- _SOURCE TEXT_:
..........
After the headline, the hysteria
The toll in India from the H1N1 pandemic rose this week, but a look at the screaming TV headlines and graphic visuals in newspapers would suggest a country under siege from something akin to the bubonic plague.
Dramatic headlines and graphic visuals in the media; reporters looking alarmed behind their masks; commuters with handkerchiefs and scarves around their mouths; and long lines of people outside screening centres, imagining the worst.
Even as the health minister and state officials appealed for calm and warned against hoarding masks and flu drug Tamiflu, the red splashes of breaking news and the tone verging on hysteria were unabated.
The World Health Organisation estimates the H1N1 swine flu could affect 2 billion people globally, and experts consider the pandemic to be moderate.
That hasn’t stopped the breathless media coverage, selling of masks and sanitisers at several times the usual price and panicky schools shutting down.
In fact, new U.S. guidelines discourage early closure of schools because the benefits of closing schools are outweighed by social costs such as unsupervised children and missed education.
Some newspapers did play down the hysteria: The Hindustan Times daily said many deaths could be attributed to late diagnosis and other complications, and reminded readers that 16 people died of malaria in Mumbai in the last two days alone. During the monsoon, gastroenteritis is a bigger threat than swine flu.
So how about some perspective and some calm?
..........
- _RECORD SET_:
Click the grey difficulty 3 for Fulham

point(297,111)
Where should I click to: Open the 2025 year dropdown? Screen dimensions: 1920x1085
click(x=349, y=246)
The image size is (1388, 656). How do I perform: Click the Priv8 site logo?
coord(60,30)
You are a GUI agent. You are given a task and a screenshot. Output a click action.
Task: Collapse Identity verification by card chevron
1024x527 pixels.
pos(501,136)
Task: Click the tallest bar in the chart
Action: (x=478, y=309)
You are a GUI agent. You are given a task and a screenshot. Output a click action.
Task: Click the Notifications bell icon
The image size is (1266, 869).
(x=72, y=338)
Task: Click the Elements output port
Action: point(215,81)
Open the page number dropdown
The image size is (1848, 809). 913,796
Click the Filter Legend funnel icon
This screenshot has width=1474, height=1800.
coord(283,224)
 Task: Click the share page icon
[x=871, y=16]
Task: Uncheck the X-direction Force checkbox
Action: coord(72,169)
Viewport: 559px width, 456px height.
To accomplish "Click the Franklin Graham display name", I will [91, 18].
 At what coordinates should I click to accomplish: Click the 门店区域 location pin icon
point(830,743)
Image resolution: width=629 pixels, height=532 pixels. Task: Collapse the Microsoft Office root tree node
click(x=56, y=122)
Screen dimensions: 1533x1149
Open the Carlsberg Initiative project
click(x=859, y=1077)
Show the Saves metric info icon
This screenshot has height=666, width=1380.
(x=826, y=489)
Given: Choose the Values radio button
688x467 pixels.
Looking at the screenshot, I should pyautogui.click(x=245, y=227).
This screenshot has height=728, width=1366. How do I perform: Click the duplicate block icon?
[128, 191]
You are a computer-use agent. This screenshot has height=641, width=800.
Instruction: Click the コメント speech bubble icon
..........
- _ASSIGNMENT A_: Name every disease mentioned in the article on India's swine flu coverage.
- _ASSIGNMENT B_:
Answer from the article on India's swine flu coverage, one line each:
(i) How many people globally does the World Health Organisation estimate the H1N1 swine flu could affect?
(ii) Which daily newspaper said many deaths could be attributed to late diagnosis and other complications?
(iii) How many people died of malaria in Mumbai in the last two days?
- _ASSIGNMENT C_: Quote the passage of the article on India's swine flu coverage that begins at the words "After the headline, the" and stops after "the bubonic plague.".

- _TASK SOLUTION A_:
- H1N1 swine flu
- Bubonic plague
- Malaria
- Gastroenteritis

- _TASK SOLUTION B_:
(i) 2 billion
(ii) The Hindustan Times
(iii) 16

- _TASK SOLUTION C_:
After the headline, the hysteria
The toll in India from the H1N1 pandemic rose this week, but a look at the screaming TV headlines and graphic visuals in newspapers would suggest a country under siege from something akin to the bubonic plague.